ALLENTOWN, Pa. — Officials running a special taxing district that’s brought more than $1 billion in development to the city are looking to change the district’s borders again.

Allentown Neighborhood Improvement Zone Development Authority, which oversees the NIZ, learned Wednesday that plans that would have changed the taxing district's borders did not pan out.

The body in September 2021 voted to move almost 4 acres in Bucky Boyle Park out of the NIZ.

It sought to transfer NIZ benefits to an equally sized plot on North Front Street, adjacent to the America on Wheels Museum, where ANIZDA holds its public meetings.

Charles Street Capital presented plans to build a small-scale business park featuring a 30,000-square-foot light industrial building alongside a 35,000-square-foot retail and commercial space.

ANIZDA members approved a measure to transfer the NIZ designation to the Front Street property, which would’ve given it access to tax-related benefits available nowhere else in Pennsylvania.

“Therefore, the parcels are not in the NIZ.”
ANIZDA Executive Director Steve Bamford

The Neighborhood Improvement Zone was established by state lawmakers in 2009 as a special taxing district.

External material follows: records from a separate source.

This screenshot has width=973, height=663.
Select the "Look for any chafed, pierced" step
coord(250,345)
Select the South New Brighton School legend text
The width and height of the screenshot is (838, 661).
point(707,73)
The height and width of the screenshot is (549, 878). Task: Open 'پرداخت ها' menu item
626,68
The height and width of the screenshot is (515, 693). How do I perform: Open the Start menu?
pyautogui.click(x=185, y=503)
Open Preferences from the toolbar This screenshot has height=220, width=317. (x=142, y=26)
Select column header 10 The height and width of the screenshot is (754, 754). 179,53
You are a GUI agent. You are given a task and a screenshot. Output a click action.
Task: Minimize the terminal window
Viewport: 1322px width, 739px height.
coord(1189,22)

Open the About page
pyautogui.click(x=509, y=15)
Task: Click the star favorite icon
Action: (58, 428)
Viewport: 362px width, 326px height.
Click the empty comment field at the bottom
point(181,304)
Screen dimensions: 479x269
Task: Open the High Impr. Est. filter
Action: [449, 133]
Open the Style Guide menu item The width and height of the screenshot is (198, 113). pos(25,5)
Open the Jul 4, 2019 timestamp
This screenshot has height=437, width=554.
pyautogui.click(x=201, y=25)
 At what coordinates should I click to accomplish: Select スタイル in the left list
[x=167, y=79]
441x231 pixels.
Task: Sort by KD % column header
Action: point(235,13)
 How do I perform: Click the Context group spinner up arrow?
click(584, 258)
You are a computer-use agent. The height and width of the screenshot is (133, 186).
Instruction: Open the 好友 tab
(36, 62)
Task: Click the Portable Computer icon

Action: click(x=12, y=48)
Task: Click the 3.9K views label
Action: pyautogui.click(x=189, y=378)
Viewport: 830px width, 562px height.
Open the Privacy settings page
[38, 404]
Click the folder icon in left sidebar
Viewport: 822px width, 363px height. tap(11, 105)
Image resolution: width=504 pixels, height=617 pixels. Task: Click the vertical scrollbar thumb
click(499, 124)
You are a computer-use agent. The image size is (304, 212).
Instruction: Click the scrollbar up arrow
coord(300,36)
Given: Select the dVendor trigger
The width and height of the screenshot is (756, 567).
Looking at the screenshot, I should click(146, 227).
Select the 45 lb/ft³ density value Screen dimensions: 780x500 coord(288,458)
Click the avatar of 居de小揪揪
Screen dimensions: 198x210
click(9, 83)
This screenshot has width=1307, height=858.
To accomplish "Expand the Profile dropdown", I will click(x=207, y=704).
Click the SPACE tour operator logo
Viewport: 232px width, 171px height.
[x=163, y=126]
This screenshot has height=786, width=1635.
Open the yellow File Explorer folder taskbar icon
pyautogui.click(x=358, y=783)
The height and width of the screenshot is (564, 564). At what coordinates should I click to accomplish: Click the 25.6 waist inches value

It's meant to incentivize developers to invest in downtown Allentown by letting them use state and local taxes to pay down bank loans or bonds they used to fund their projects.

But the developer did not meet ANIZDA’s conditions to complete the parcel swap, Executive Director Steve Bamford told board members during the body’s meeting Wednesday in the museum’s HubCap Cafe.

Charles Street Capital was required to apply by spring 2022 for financing from ANIZDA and secure permits and finalize other agreements by fall of that year. It did neither.

“Therefore, the parcels are not in the NIZ,” Bamford said, confirming NIZ benefits never transferred to the property of the proposed development.

That means a large portion of the NIZ remains in Bucky Boyle Park, where development is all but banned.

Untapped acreage

State lawmakers in 2009 approved legislation that authorized municipalities to create neighborhood improvement zones, though Allentown was and remains the only city in the state that met its qualifications.

The legislation lets a NIZ cover up to 130 acres, but it does not specify the exact location of that zone.

Allentown’s NIZ covers about 128 acres in Center City and along the western bank of the Lehigh River. It has generated more than $1 billion in redevelopment activity since its inception.

Much of Bucky Boyle Park remains within NIZ boundaries after Charles Street Capital’s project floundered. That means ANIZDA members could return to transfer out park land to support more development.
Allentown Neighborhood Improvement Zone

NIZ funding has supported the $180 million PPL Center, the $61.5 million 615 Waterfront complex and numerous projects by City Center, downtown’s most prominent developer and the main beneficiary of the zone’s taxing incentives.

Most tax revenues generated within the NIZ are funneled back to developers, but Allentown School District still benefits from property taxes.

ANIZDA members have approved a handful of parcel swaps to change the boundaries of the NIZ by swapping Bucky Boyle Park land for productive plots, according to Bamford.

Some of those transfers enabled ANIZDA to pay for public improvements, such as new sidewalks and crosswalks, he said.

Another swap supported the development of the Allentown Transportation Center on North Sixth Street.

The body also in September 2021 approved the swap of quarter-acre parcels in Bucky Boyle Park and downtown Allentown to support the construction of the new Da Vinci Science Center.

But much of the park remains within NIZ boundaries after Charles Street Capital’s project floundered. That means ANIZDA members could return to transfer out park land to support more development.